◆ TEXT EXCERPT:
"""
The Harvard Law Review is a law review published by an independent student group at Harvard Law School. According to the Journal Citation Reports, the Harvard Law Reviews 2015 impact factor of 4.979 placed the journal first out of 143 journals in the category "Law". It is published monthly from November through June, with the November issue dedicated to covering the previous year's term of the Supreme Court of the United States. The journal also publishes the online-only Harvard Law Review Forum, a rolling journal of scholarly responses to the main journal's content. The law review is one of three honors societies at the law school, along with the Harvard Legal Aid Bureau and the Board of Student Advisors. Students who are selected for more than one of these three organizations may only join one.

The Harvard Law Review Association, in conjunction with the Columbia Law Review, the University of Pennsylvania Law Review, and the Yale Law Journal, publishes the Bluebook: A Uniform System of Citation, a widely followed authority for legal citation formats in the United States.

History
The Harvard Law Review published its first issue on April 15, 1887, making it one of the oldest operating student-edited law reviews in the United States. The establishment of the journal was largely due to the support of Louis Brandeis, then a recent Harvard Law School alumnus and Boston attorney who would later go on to become a Justice of the Supreme Court of the United States.

From the 1880s to the 1970s, editors were selected on the basis of their grades; the president of the Review was the student with the highest academic rank.  The first female editor of the journal was Priscilla Holmes (1953-1955, Volumes 67-68); the first woman to serve as the journal's president was Susan Estrich (1977), who later was active in Democratic Party politics and became the youngest woman to receive tenure at Harvard Law School; its first non-white ethnic minority president was Raj Marphatia (1988, Volume 101), who is now a partner at the Boston law firm of Ropes & Gray; its first African-American president was the 44th President of the United States Barack Obama (1991); its first openly gay president was Mitchell Reich (2011); its first Latino president was Andrew M. Crespo, who is now tenured as a professor at Harvard Law School. The first female African-American president, ImeIme Umana, was elected in 2017.

Gannett House, a white building constructed in the Greek Revival style that was popular in New England during the mid-to-late 19th century, has been home to the Harvard Law Review since the 1920s. Before moving into Gannett House, the journal resided in the Law School's Austin Hall.

Since the change of criteria in the 1970s, grades are no longer the primary basis of selection for editors.  Membership in the Harvard Law Review is offered to select Harvard law students based on first-year grades and performance in a writing competition held at the end of the first year except for twelve slots that are offered on a discretionary basis. The writing competition includes two components: an edit of an unpublished article and an analysis of a recent United States Supreme Court or Court of Appeals case. The writing competition submissions are graded blindly to assure anonymity. Fourteen editors (two from each 1L section) are selected based on a combination of their first-year grades and their competition scores. Twenty editors are selected based solely on their competition scores. The remaining twelve editors are selected on a discretionary basis. According to the law review's webpage, "Some of these discretionary slots may be used to implement the Review's affirmative action policy." The president of the Harvard Law Review is elected by the other editors.
"""
◆ COLLECTED DATA:
"""
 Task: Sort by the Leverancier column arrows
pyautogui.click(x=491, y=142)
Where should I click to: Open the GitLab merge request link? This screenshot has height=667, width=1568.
"""
◆ SHORT EXERCISE 1:
Render this sentence from the Harvard Law Review text in Spanish: "The Harvard Law Review published its first issue on April 15, 1887, making it one of the oldest operating student-edited law reviews in the United States."
◆ SHORT EXERCISE 2:
According to the Harvard Law Review text, where was the journal housed before it moved into Gannett House?
The lines that come after the Harvard Law Review text are not needed for these tasks.

◆ CORRECT RESULT 1:
La Harvard Law Review publicó su primer número el 15 de abril de 1887, lo que la convierte en una de las revistas jurídicas editadas por estudiantes más antiguas en funcionamiento en los Estados Unidos.

◆ CORRECT RESULT 2:
It was housed in the Law School's Austin Hall.